その理由は、省スペースで設置でき、扱いやすい点にあります。さらに、人と同じ作業空間で稼働できるため、大がかりな安全柵を設ける必要がなく、導入コストを抑えやすいのも特徴です。
また、協働ロボットは、作業者が負担を感じる工程をピンポイントで自動化できます。たとえば、単純作業の繰り返しや、重い部品の持ち上げといった負担の大きい作業をロボットに任せることで、作業効率の向上と労働環境の改善が同時に実現できます。その結果、無理のない自動化が可能となり、人件費やそれに係る採用コストを削減することができます。
前向きなコスト削減の例(協働ロボット)
製造現場では、本来はやらなくて良い手順が含まれていたり、しんどい体勢での作業があり、通常より時間をかけてしまっていることがあります。

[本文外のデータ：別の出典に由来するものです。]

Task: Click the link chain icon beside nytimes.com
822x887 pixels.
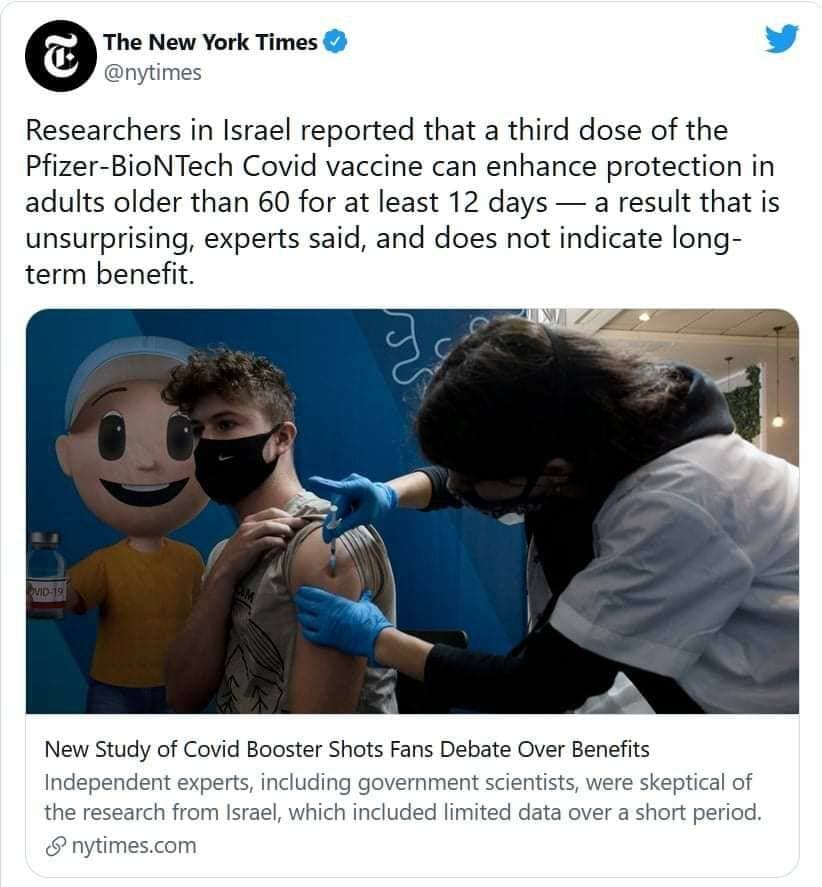Action: (x=55, y=847)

(例)現在、3kgの段ボールをパレットに積み付ける作業は手作業で行われています。しかし、この作業には以下のような課題が発生しています。
- 人材確保の問題
作業員の離職率が高く、新たな採用のたびにコストが発生している。- 作業負担と健康リスク
1日4時間の作業とはいえ、腰への負担が大きく、長期的な健康リスクがある。- 作業のミス
積み付け方のミスや、個数の誤りが発生しやすく、品質や作業効率に影響を及ぼしている。この問題を解決するために、自動化の導入が必要と考えます。適切な自動化技術を活用することで、作業の安定化、コスト削減、品質向上を実現できる可能性があります。今後、これらの問題を解決するための前向きなコスト削減を進めるべきではないでしょうか?
コスト削減の流れ

コスト分析
まず、現状のコストを正確に把握することが重要です。製造業の原価は「材料費」「労務費」「経費」に分けられ、それぞれの費用がどの程度かかっているのかを計算します。原価計算を行うことで、削減の優先度が明確になります。
コスト削減方法の策定
削減すべきターゲットが分かったら、効果の高い方法を選定します。すべてに手をつけるより、優先度の高い部分から取り組むのが効果的です。

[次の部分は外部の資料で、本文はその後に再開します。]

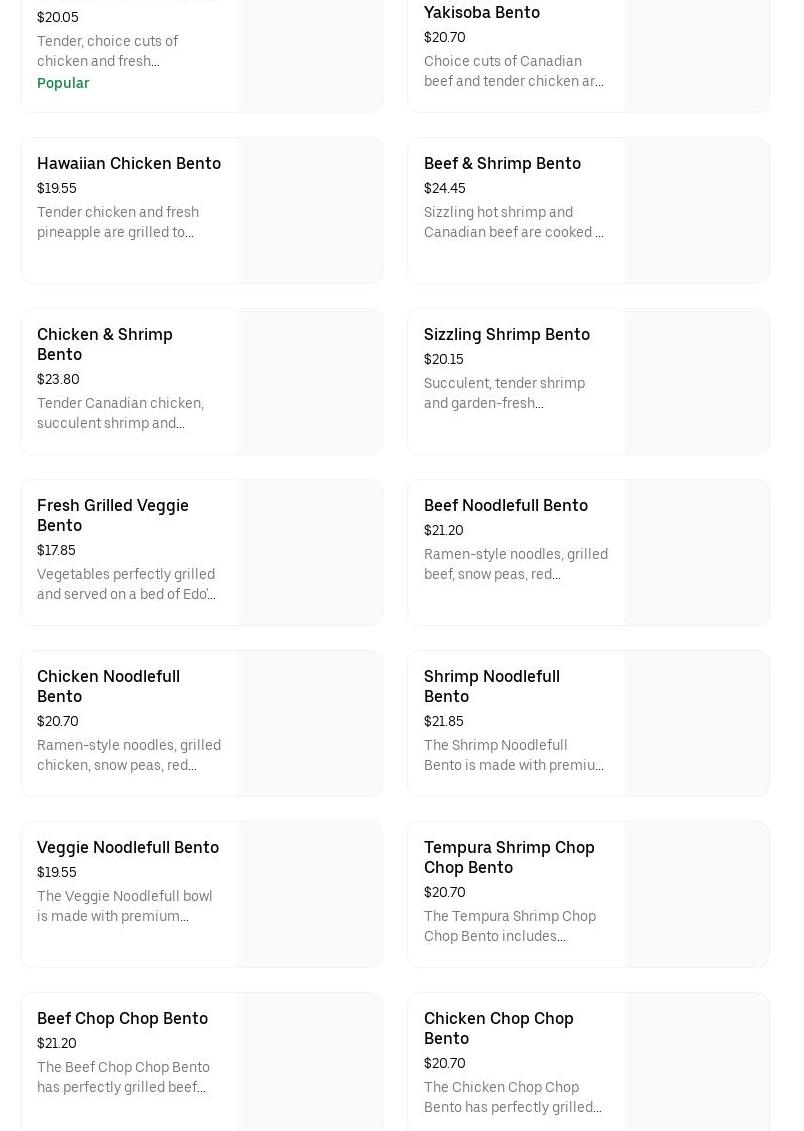Click the Hawaiian Chicken Bento image placeholder
This screenshot has width=804, height=1131.
pos(310,210)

- 経費の削減:電気料金の見直しが有効で、LED照明の導入やインバーター方式の採用が効果的です。
- 材料費の削減:在庫管理を改善し、仕入れの無駄を減らします。
- 労務費の削減:生産効率を向上させ、作業時間を短縮します。
コスト削減の実施
決定した改善策を実施し、どの程度の効果があったかを検証します。その結果をもとに、方向性の見直しやさらなる改善を行い、継続的にコスト削減を進めます。